_Цель задания:_ Оформите в виде таблицы Markdown со столбцами «Номер» и «Содержание» строки от строки с «Select the first Veridium-BopsHDX event row» до строки с «Open the Font color dropdown» включительно. Пустые строки пропустите, изображения в ответ не включайте.
::: Исходные данные
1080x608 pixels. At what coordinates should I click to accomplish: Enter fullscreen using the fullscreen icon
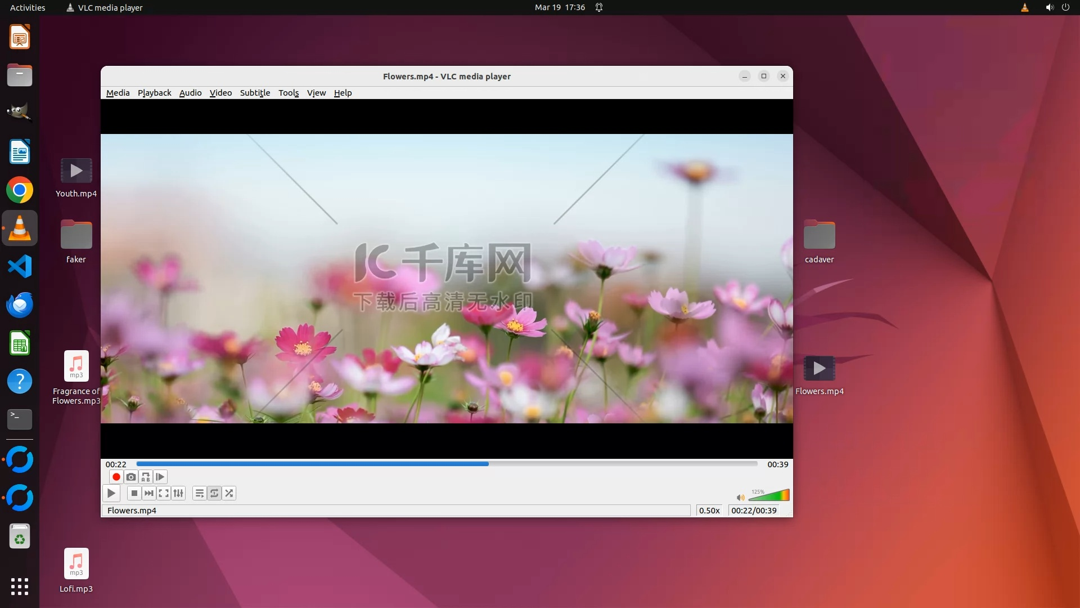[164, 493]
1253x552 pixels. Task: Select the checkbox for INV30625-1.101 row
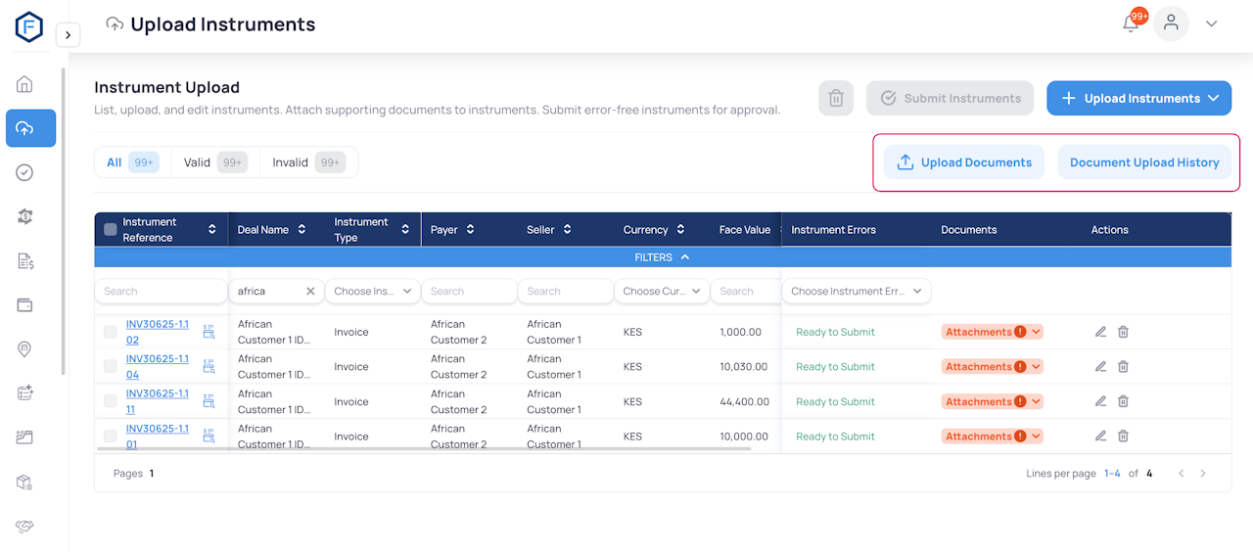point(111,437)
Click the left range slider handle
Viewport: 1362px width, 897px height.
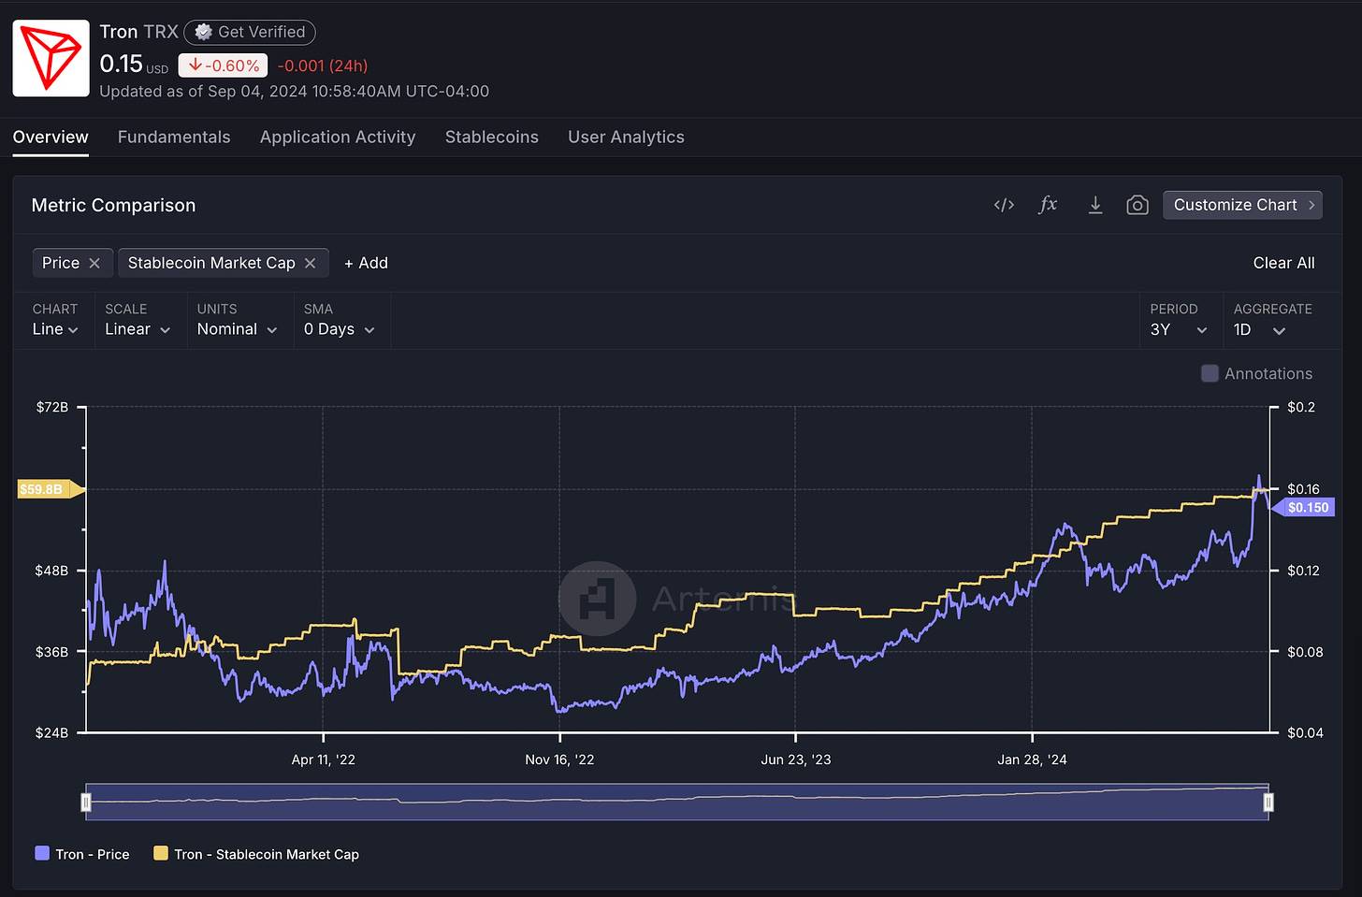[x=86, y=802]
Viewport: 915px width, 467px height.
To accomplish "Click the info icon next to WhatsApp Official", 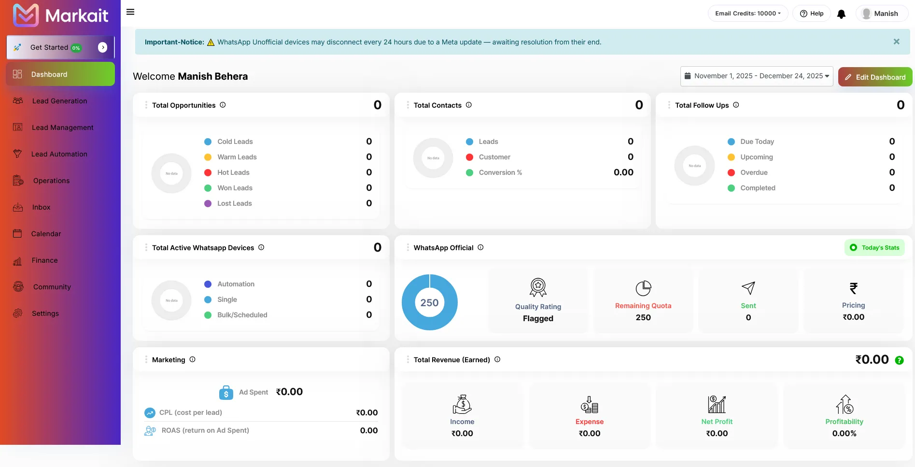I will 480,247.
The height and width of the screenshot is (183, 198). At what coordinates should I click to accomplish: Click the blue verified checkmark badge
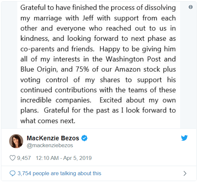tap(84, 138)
::::::
::: Исходные данные
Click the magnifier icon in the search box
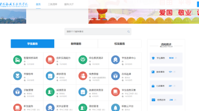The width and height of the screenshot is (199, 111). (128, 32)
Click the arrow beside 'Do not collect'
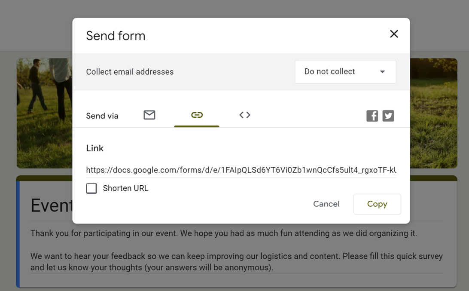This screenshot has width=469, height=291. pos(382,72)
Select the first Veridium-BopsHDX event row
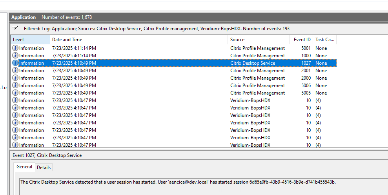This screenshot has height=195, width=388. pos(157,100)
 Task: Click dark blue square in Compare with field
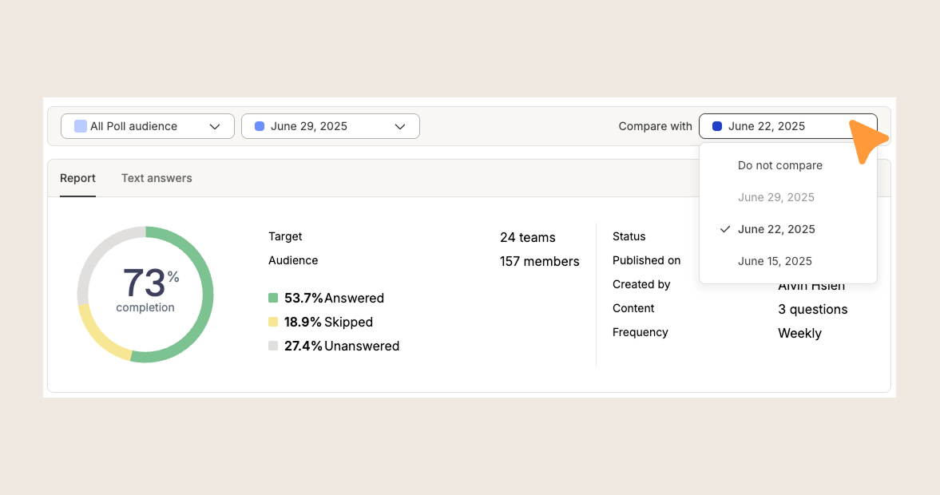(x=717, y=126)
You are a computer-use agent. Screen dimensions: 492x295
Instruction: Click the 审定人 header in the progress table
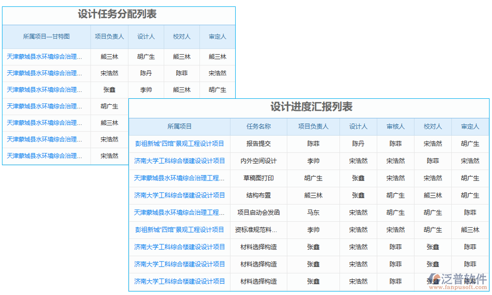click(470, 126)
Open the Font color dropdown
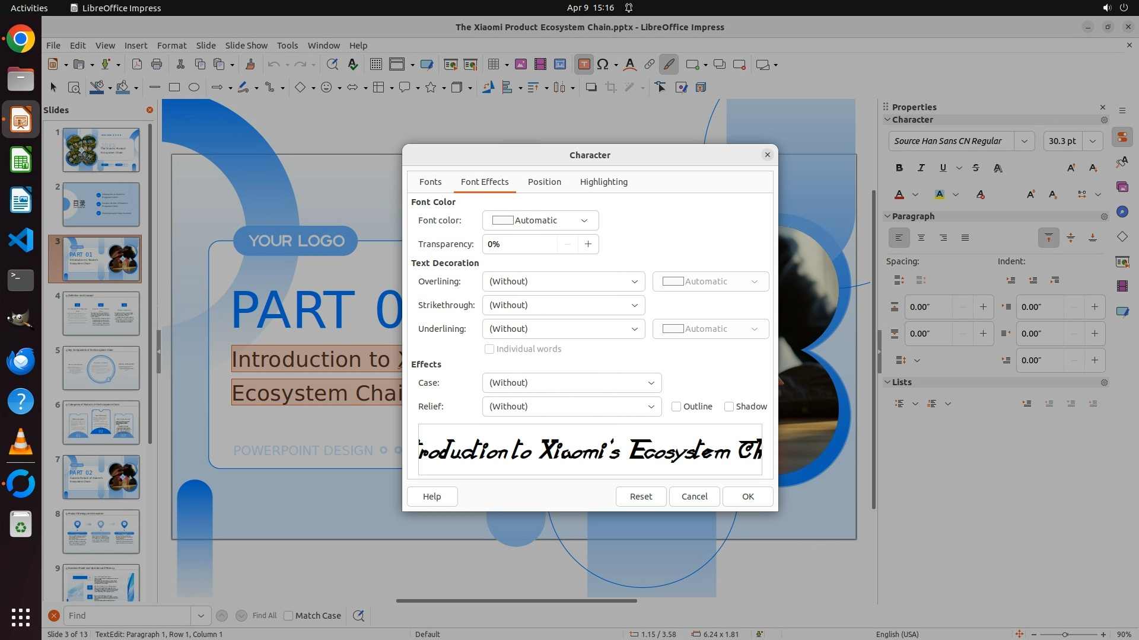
::::::
_Ответ:_
| Номер | Содержание |
|---|---|
| 1 | Select the first Veridium-BopsHDX event row |
| 2 | This screenshot has height=195, width=388. pos(157,100) |
| 3 |  Task: Click dark blue square in Compare with field |
| 4 | (x=717, y=126) |
| 5 | You are a computer-use agent. Screen dimensions: 492x295 |
| 6 | Instruction: Click the 审定人 header in the progress table |
| 7 | click(470, 126) |
| 8 | Open the Font color dropdown |